#### Materials provided
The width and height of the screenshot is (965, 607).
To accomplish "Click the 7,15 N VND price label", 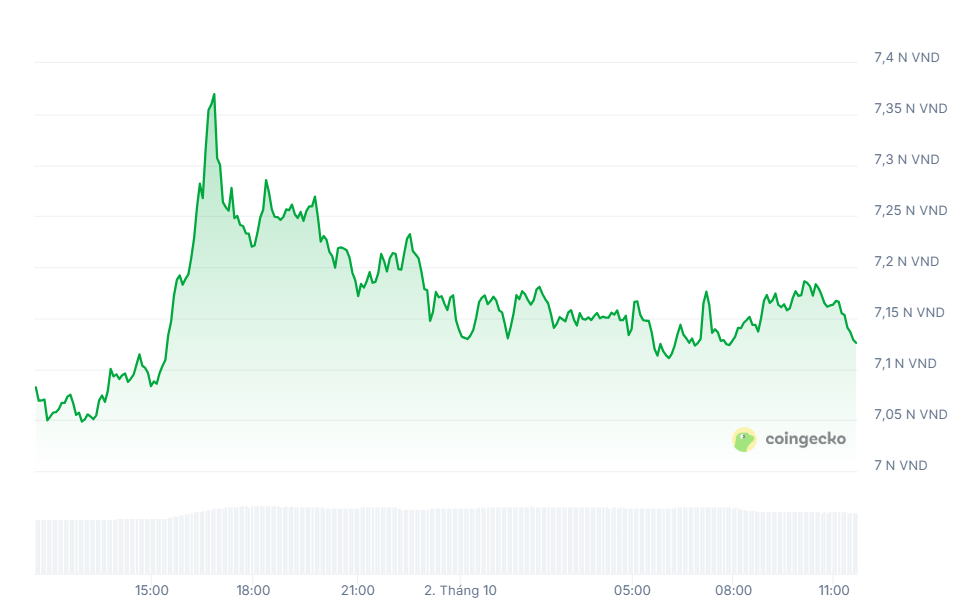I will click(x=909, y=312).
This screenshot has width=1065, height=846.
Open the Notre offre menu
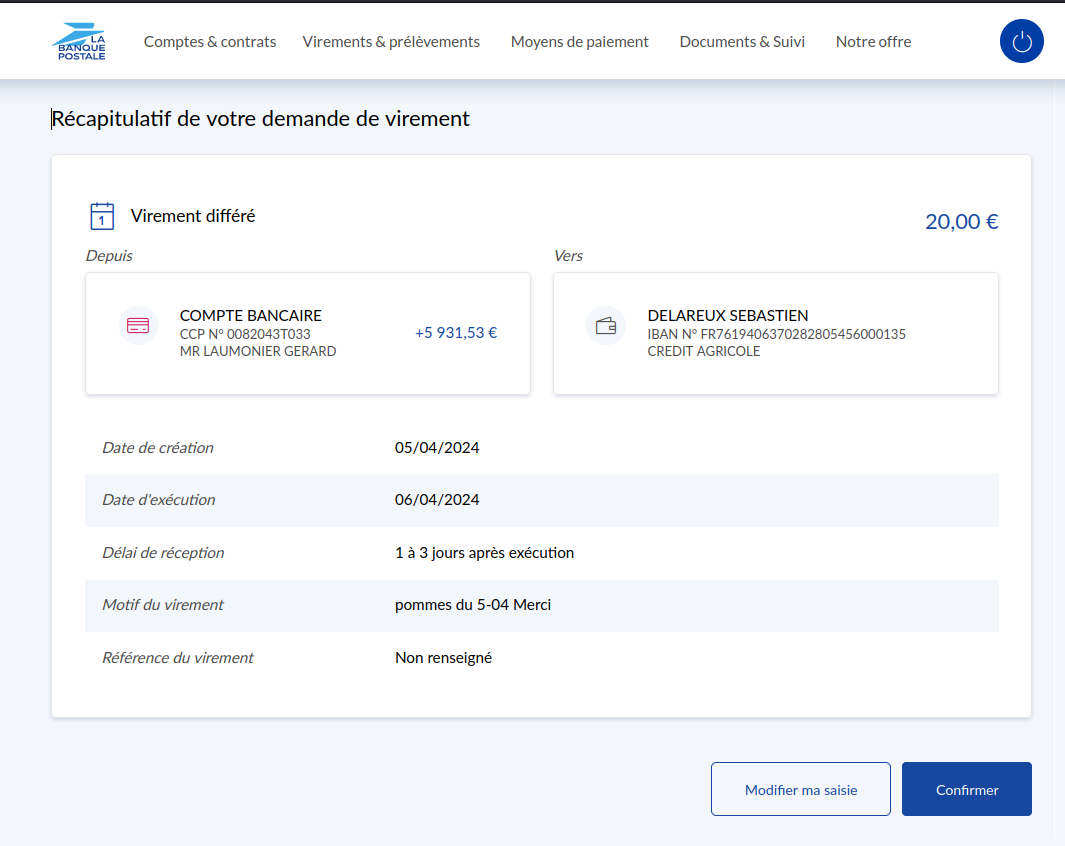[873, 42]
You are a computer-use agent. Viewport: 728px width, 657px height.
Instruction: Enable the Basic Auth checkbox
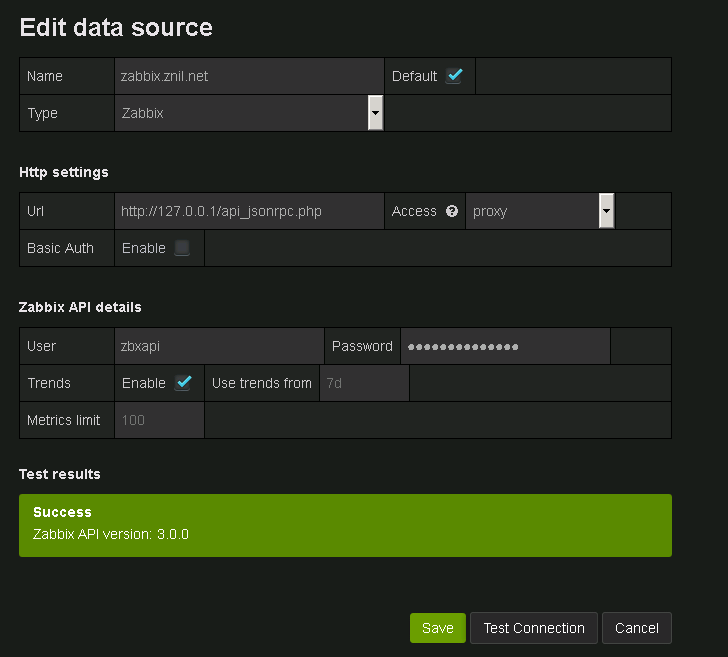[182, 248]
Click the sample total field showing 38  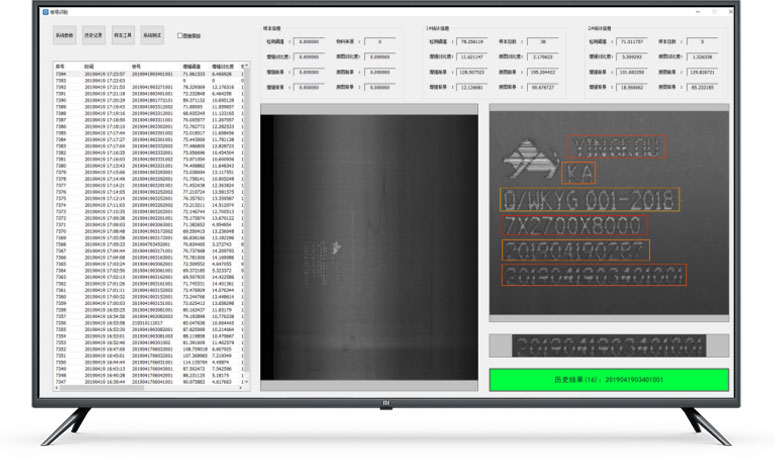point(541,42)
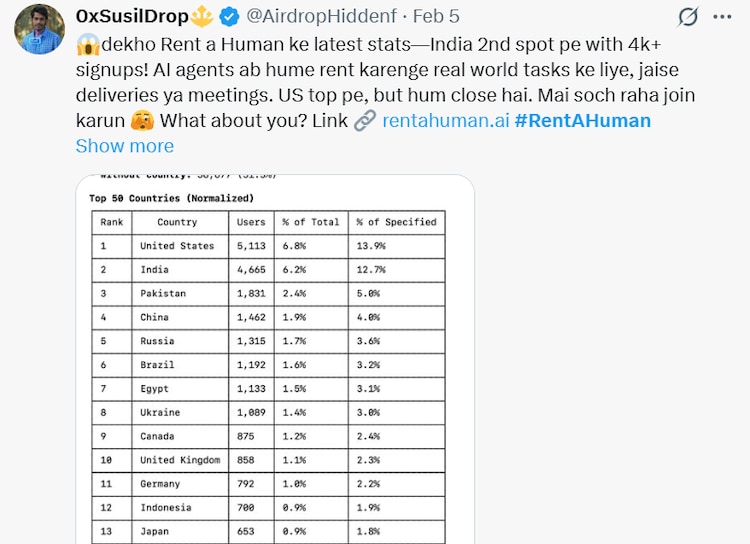Expand the post with Show more
This screenshot has width=750, height=544.
point(124,146)
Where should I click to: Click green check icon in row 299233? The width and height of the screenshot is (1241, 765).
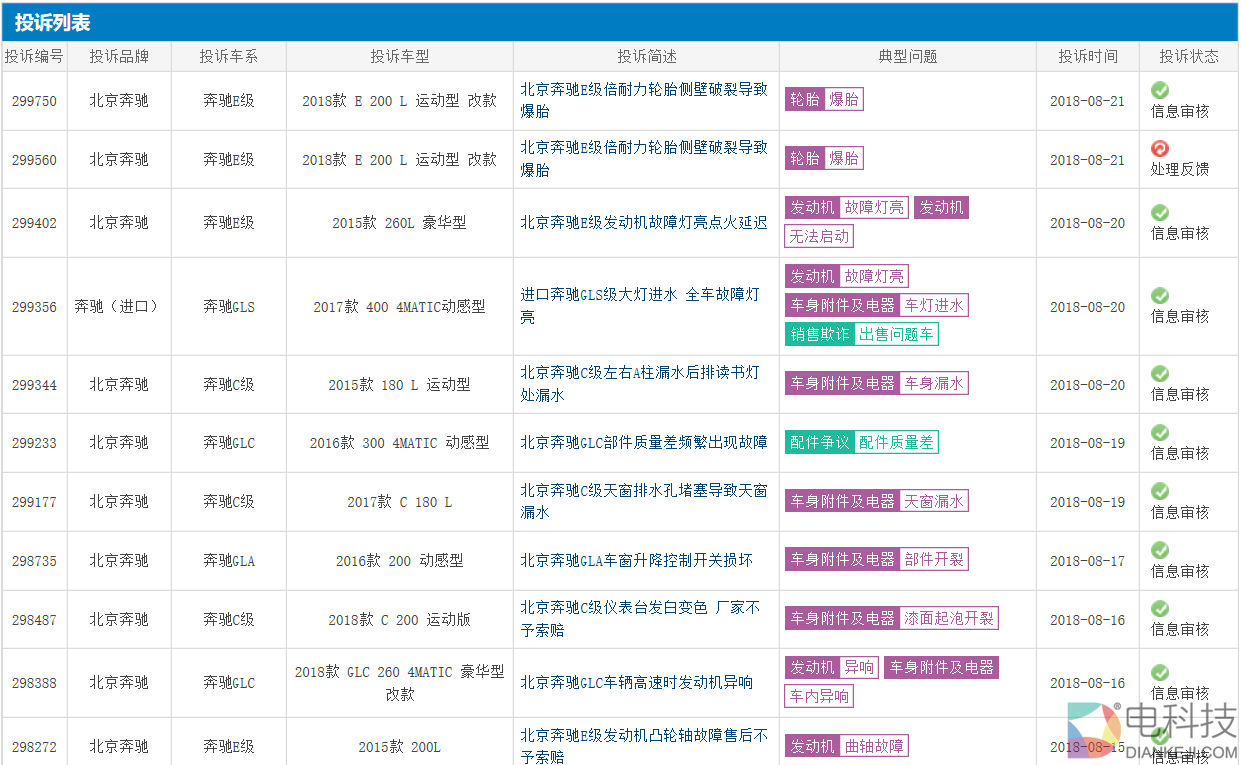(1159, 432)
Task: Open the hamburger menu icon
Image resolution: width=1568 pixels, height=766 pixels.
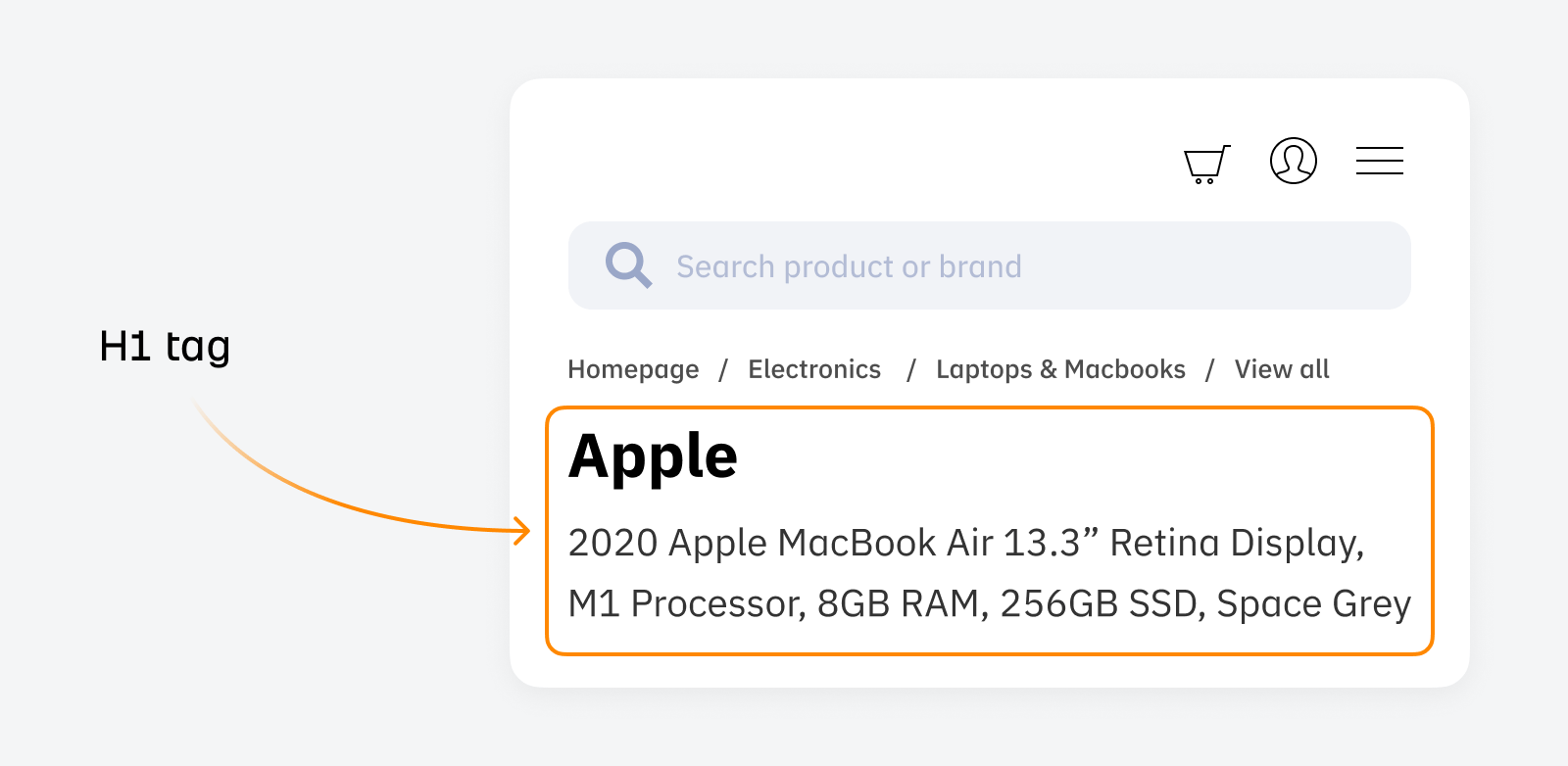Action: click(x=1379, y=161)
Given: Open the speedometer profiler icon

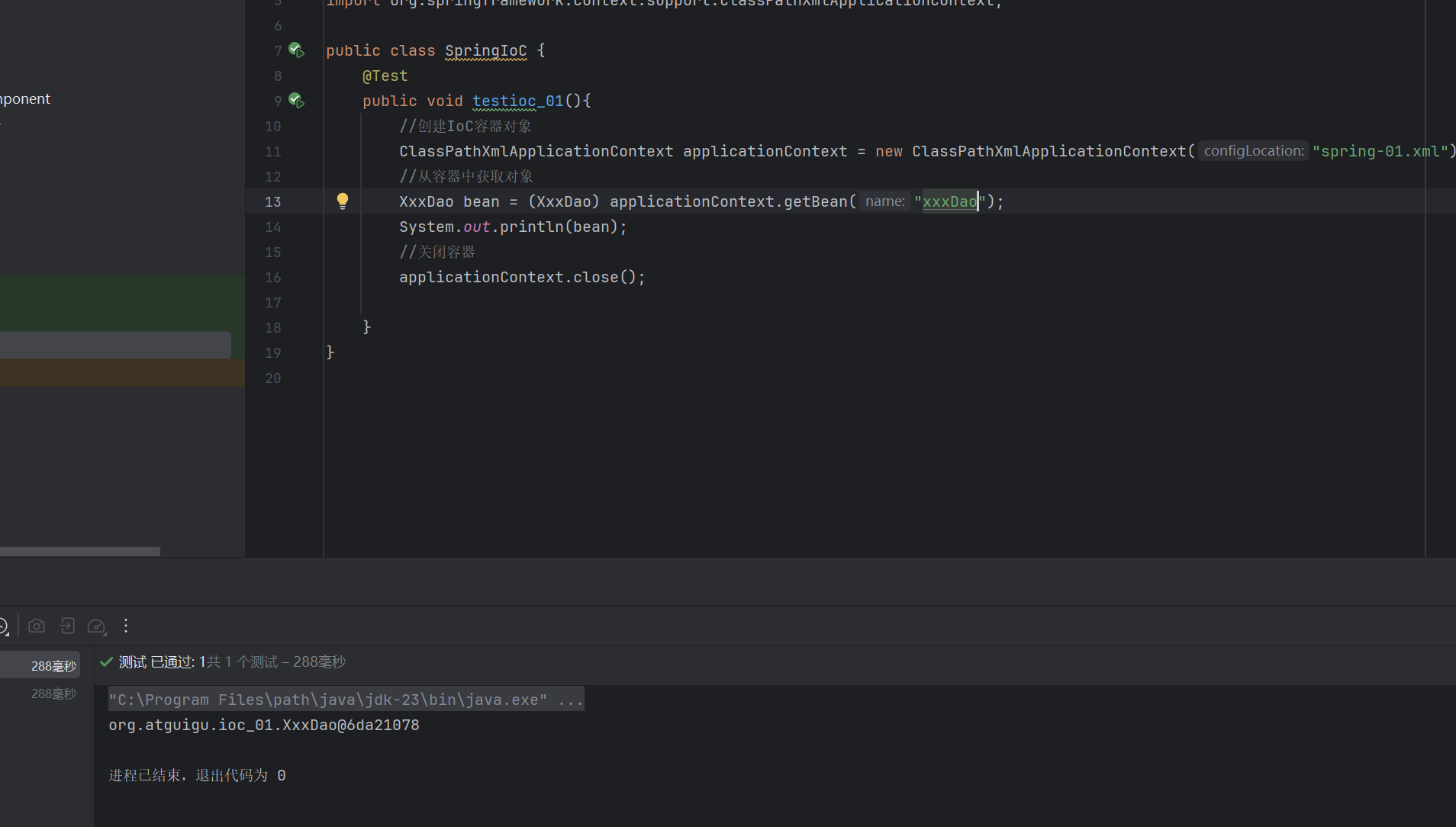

#### What the exercise asks
Set down nothing but the lines from the one containing "Task: Open the hamburger menu icon" to the final line above, both included, with every picture left out.

#### Answer space
Task: Open the hamburger menu icon
Image resolution: width=1568 pixels, height=766 pixels.
Action: click(x=1379, y=161)
Given: Open the speedometer profiler icon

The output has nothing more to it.